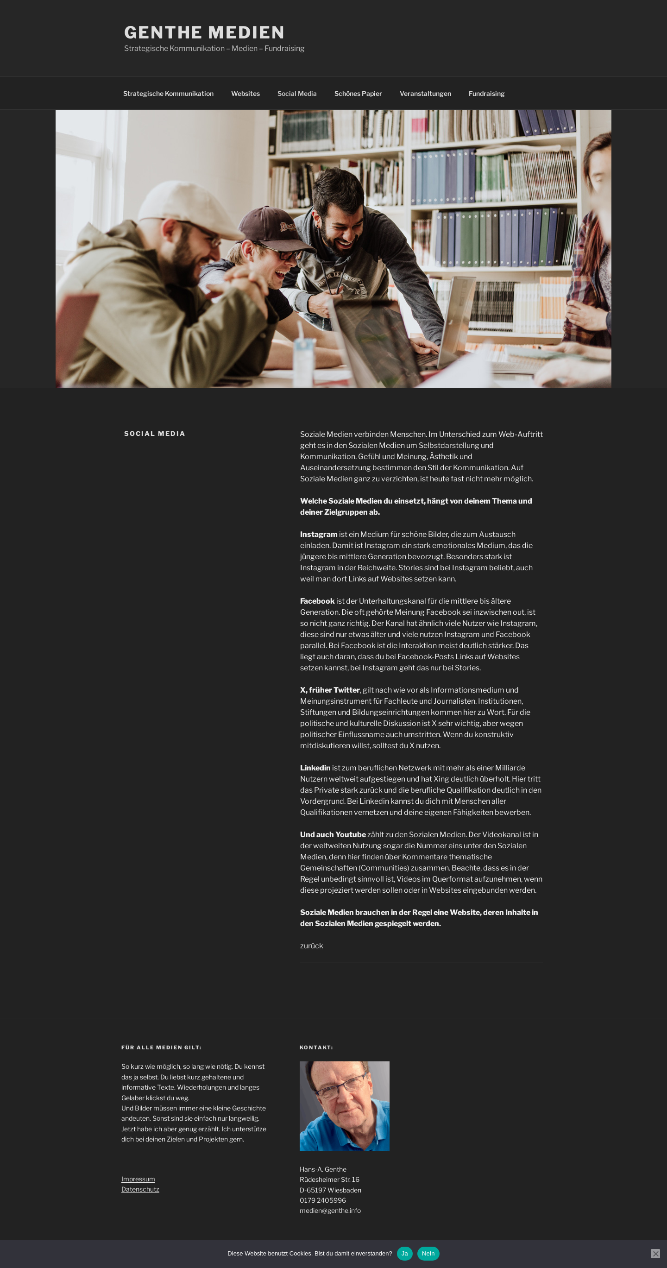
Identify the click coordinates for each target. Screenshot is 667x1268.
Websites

* * *

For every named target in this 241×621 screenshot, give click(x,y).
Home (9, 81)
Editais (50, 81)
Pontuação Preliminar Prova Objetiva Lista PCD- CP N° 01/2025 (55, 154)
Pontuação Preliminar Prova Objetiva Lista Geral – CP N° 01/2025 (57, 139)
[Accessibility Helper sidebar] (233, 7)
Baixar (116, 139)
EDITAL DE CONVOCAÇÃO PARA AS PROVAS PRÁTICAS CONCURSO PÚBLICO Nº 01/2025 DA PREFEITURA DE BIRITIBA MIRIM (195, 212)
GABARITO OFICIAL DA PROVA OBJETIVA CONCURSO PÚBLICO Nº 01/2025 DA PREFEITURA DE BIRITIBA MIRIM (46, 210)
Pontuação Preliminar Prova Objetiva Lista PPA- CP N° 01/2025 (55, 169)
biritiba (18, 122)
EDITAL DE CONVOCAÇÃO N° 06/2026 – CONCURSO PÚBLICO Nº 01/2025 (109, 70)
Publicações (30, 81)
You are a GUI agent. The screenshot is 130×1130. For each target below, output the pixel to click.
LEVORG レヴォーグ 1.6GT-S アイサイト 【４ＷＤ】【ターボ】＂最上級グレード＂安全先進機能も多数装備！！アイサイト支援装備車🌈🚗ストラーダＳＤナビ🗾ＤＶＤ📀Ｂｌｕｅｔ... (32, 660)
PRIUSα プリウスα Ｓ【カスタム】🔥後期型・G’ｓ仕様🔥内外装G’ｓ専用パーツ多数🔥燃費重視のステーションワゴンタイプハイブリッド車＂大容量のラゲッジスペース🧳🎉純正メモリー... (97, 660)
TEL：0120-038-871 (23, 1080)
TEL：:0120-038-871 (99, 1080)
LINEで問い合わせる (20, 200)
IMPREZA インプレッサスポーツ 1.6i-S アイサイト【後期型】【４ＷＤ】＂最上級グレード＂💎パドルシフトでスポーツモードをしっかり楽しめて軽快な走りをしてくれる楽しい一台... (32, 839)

Work to do: Rewrite the part of the listing that opens with the line containing "[Accessibility Helper sidebar] (233, 7)" and closes with the line containing "IMPREZA インプレッサスポーツ 1.6i-S", replacing "Baixar" with "Download" and leaving everything else unchanged.

Exercise solution:
[Accessibility Helper sidebar] (233, 7)
Download (116, 139)
EDITAL DE CONVOCAÇÃO PARA AS PROVAS PRÁTICAS CONCURSO PÚBLICO Nº 01/2025 DA PREFEITURA DE BIRITIBA MIRIM (195, 212)
GABARITO OFICIAL DA PROVA OBJETIVA CONCURSO PÚBLICO Nº 01/2025 DA PREFEITURA DE BIRITIBA MIRIM (46, 210)
Pontuação Preliminar Prova Objetiva Lista PPA- CP N° 01/2025 (55, 169)
biritiba (18, 122)
EDITAL DE CONVOCAÇÃO N° 06/2026 – CONCURSO PÚBLICO Nº 01/2025 (109, 70)
Publicações (30, 81)
You are a GUI agent. The screenshot is 130×1130. For each target below, output the pixel to click.
LEVORG レヴォーグ 1.6GT-S アイサイト 【４ＷＤ】【ターボ】＂最上級グレード＂安全先進機能も多数装備！！アイサイト支援装備車🌈🚗ストラーダＳＤナビ🗾ＤＶＤ📀Ｂｌｕｅｔ... (32, 660)
PRIUSα プリウスα Ｓ【カスタム】🔥後期型・G’ｓ仕様🔥内外装G’ｓ専用パーツ多数🔥燃費重視のステーションワゴンタイプハイブリッド車＂大容量のラゲッジスペース🧳🎉純正メモリー... (97, 660)
TEL：0120-038-871 (23, 1080)
TEL：:0120-038-871 (99, 1080)
LINEで問い合わせる (20, 200)
IMPREZA インプレッサスポーツ 1.6i-S アイサイト【後期型】【４ＷＤ】＂最上級グレード＂💎パドルシフトでスポーツモードをしっかり楽しめて軽快な走りをしてくれる楽しい一台... (32, 839)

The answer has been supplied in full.